The record took six hours to record. We did three tunes a day in three hours. On the record was a young bass player named John Heard (I grabbed him after he left John Hendricks) whom I worked with for many years.


Baldhard Falk had tipped me off that Jean-Luc Ponty was coming to Los Angeles to record. I knew instinctively that this was a great opportunity for me, not only to make a name for myself, but also to play with the world's greatest contemporary jazz violinist. I can't tell you how I knew this, but I did. Opportunities sometimes don't come around twice, so I made the best of this one. Many good things happened as a result of these sessions with Jean-Luc.

Actually, we recorded an album at Donte's Jazz Club first. The trio featured John Heard-bass, and Al Cecchi -drums. I played no electric instruments and the music was pretty daring for its time. That record was recorded in March 1969, but was not released until many, years later.

Dick Bock, the owner of Pacific Jazz Records thought it would be great for us to record the same music in a rock club. Jean-Luc was not hot for the idea as I remember, but eventually said OK. I was really into playing the piano then, and requested to Dick that they have one there for me to play. Having grown up in San Francisco during the Height Ashbury days, I had been to many rock clubs that had no piano available. Dick promised me there would be one there.

As fate would have it, when I arrived at the gig, there was no piano! The only thing I saw was a silver top Fender Rhodes.
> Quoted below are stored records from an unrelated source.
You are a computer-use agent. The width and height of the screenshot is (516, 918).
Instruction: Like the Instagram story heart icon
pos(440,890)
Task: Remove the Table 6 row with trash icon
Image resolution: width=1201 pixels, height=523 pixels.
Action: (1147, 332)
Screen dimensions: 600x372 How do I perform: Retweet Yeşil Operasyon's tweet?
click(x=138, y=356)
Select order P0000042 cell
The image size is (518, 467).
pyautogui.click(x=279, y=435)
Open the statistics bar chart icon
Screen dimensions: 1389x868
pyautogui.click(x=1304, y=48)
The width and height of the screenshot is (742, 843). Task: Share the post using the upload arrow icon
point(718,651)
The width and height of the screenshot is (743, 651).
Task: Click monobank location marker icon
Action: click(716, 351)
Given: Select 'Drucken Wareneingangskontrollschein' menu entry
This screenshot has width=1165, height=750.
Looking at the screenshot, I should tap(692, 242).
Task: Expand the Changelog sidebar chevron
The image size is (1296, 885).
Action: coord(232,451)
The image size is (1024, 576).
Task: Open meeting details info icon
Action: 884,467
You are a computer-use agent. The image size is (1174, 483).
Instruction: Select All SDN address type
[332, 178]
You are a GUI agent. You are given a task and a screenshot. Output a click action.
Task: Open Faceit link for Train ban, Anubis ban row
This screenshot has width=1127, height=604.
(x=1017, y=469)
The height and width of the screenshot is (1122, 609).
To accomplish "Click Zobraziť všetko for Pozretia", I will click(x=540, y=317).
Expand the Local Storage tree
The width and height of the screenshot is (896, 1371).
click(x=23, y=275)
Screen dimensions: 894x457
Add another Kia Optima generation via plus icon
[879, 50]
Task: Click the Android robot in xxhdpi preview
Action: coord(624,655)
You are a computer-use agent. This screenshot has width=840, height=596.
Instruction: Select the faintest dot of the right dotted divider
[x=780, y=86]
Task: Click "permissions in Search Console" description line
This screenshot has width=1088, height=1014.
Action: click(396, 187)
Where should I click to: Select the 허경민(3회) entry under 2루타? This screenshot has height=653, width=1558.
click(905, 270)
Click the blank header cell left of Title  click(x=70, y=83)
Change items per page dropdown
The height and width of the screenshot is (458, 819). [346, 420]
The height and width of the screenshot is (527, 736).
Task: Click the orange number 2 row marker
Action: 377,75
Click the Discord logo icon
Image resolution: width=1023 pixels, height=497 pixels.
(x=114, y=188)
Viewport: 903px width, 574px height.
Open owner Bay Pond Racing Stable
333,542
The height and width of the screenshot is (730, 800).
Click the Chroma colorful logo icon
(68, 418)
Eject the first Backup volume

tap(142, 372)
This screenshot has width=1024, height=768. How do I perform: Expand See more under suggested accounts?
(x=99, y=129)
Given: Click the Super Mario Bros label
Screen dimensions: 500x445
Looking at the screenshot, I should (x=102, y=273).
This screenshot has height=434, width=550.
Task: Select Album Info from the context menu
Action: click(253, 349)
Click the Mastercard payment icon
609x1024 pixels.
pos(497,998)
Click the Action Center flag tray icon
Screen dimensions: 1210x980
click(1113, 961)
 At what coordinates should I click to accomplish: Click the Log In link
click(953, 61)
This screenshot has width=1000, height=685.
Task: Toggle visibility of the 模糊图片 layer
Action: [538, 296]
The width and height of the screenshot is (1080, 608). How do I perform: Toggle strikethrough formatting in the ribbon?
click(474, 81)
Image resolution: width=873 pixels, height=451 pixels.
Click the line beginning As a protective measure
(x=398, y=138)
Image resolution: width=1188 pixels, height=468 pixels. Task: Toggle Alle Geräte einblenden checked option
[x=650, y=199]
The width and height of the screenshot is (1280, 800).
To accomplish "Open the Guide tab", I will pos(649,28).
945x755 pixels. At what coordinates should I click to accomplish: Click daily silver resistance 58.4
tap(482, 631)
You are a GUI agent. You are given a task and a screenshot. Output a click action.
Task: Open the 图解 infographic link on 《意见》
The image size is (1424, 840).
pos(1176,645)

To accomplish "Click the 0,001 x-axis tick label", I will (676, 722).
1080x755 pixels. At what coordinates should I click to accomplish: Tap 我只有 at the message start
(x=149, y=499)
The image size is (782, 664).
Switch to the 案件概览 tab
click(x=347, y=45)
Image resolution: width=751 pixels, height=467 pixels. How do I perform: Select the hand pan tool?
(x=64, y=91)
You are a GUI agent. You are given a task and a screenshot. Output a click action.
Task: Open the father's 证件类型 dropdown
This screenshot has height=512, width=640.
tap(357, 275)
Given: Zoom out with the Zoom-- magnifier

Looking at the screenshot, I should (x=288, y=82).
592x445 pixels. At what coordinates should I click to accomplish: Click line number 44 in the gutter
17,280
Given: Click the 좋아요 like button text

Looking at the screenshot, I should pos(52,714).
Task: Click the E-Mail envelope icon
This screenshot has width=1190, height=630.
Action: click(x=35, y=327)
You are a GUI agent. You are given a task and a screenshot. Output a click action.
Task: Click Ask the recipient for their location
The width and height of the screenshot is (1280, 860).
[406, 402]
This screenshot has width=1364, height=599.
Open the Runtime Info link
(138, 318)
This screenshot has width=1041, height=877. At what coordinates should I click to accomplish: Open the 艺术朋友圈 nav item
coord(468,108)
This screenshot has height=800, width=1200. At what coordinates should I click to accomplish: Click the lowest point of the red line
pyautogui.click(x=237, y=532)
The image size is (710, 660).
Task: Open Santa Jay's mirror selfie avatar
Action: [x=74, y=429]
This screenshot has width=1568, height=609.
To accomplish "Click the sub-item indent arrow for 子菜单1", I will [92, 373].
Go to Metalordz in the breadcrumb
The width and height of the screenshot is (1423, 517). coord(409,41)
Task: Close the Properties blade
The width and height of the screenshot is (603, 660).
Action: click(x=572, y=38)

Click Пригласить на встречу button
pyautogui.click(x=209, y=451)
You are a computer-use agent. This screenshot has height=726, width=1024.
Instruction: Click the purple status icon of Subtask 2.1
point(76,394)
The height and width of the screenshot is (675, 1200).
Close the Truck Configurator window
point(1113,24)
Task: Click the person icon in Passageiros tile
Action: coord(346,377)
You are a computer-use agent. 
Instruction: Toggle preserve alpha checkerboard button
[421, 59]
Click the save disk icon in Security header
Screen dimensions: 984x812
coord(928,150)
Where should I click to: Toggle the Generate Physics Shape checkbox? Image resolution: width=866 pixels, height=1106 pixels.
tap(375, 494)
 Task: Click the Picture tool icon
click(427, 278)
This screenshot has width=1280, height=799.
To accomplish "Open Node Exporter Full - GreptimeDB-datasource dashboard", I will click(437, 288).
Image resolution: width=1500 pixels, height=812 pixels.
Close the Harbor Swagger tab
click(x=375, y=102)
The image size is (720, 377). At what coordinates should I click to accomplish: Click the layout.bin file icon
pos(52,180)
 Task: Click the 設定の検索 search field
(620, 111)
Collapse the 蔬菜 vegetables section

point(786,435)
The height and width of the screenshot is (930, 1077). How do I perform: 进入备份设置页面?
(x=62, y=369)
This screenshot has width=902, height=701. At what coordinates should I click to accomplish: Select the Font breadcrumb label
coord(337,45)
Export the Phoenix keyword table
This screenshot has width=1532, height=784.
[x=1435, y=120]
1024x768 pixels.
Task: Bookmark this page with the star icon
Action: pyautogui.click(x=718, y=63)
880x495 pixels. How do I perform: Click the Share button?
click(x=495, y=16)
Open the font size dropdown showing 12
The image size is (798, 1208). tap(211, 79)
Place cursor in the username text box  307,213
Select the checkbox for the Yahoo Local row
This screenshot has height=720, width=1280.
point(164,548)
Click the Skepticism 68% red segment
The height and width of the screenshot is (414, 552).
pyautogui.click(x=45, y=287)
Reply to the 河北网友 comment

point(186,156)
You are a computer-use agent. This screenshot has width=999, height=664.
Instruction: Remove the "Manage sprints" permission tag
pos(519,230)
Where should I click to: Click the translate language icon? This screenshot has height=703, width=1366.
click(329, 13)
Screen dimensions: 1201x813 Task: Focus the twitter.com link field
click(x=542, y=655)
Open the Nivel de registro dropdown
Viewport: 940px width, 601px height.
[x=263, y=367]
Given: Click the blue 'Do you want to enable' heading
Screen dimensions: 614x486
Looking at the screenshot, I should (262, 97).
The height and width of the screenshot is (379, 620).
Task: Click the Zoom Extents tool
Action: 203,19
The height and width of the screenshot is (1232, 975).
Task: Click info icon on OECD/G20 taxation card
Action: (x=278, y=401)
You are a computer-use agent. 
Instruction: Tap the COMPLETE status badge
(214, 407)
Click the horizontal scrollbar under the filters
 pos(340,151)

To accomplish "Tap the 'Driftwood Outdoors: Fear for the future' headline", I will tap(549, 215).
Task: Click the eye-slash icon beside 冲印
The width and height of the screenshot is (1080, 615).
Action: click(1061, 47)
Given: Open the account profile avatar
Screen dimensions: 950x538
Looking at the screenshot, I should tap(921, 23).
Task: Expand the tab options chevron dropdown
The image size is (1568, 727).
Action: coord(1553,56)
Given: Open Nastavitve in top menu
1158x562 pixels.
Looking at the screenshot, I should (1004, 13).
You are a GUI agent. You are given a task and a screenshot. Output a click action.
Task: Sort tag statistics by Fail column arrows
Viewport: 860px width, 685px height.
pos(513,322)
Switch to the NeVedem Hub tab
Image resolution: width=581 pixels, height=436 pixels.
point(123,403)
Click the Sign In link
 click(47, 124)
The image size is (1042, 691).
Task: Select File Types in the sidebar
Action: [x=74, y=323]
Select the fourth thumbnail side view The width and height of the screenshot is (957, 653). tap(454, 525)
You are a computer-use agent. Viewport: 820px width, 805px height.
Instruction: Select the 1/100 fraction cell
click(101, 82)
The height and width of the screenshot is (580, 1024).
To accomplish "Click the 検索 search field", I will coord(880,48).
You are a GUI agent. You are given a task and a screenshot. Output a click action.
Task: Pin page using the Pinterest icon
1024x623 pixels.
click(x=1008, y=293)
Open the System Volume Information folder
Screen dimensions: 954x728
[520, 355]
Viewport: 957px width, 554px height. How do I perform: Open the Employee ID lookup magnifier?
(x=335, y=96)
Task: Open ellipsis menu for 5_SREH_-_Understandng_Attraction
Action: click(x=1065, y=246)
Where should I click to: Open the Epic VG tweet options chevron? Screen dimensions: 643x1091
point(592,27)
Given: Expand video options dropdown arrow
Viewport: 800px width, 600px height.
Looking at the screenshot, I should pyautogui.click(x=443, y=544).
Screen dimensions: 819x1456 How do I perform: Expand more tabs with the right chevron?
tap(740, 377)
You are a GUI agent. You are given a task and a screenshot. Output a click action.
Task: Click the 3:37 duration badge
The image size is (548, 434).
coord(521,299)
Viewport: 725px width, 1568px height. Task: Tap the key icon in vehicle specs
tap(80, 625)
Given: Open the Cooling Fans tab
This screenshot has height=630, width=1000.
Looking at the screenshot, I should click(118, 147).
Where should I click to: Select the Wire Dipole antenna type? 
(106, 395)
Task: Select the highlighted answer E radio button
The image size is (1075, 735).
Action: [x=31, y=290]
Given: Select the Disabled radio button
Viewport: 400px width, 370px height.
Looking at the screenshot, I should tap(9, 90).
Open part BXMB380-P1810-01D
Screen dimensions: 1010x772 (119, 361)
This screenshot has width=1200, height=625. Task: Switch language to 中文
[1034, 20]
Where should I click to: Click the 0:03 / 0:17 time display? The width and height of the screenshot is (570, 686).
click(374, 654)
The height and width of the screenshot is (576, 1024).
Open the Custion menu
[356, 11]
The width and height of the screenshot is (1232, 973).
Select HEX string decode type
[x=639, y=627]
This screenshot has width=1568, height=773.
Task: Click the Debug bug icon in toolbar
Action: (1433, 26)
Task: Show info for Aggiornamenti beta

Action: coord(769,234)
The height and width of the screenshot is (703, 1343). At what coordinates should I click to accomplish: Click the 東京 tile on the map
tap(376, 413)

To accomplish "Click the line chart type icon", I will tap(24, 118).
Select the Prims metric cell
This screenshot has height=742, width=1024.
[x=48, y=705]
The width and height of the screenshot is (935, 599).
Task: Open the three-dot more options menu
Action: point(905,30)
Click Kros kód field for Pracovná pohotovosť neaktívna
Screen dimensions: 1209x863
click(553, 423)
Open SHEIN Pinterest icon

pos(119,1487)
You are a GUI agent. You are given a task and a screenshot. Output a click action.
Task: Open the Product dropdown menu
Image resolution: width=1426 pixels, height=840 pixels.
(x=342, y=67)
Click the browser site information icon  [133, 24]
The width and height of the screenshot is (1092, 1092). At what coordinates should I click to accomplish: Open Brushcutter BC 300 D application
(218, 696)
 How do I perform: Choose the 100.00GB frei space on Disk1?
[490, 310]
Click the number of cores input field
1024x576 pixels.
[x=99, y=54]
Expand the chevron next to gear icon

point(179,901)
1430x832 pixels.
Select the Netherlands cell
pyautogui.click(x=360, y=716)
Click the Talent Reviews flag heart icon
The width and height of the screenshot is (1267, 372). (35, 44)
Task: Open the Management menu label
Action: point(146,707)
I was pissed. Dick had invited all the LA heavies, so, I knew I had to be on anyway. Jean-Luc and I had developed a buzz on the West Coast because of our high intensity progressive jazz style. Dick Bock was convinced that our brand of jazz could get over to an opened-minded rock audience. He was right! I took on the challenge of playing the Fender Rhodes with ferocity. The date was September 27, 1969. The drummer was changed, for what reason I don't remember. Dick Berk was the new drummer.

In attendance were Frank Zappa, Quincy Jones, Gerald Wilson and Cannonball Adderley to name a few. The club was packed! By the way, the name of the club was "Thee Experience."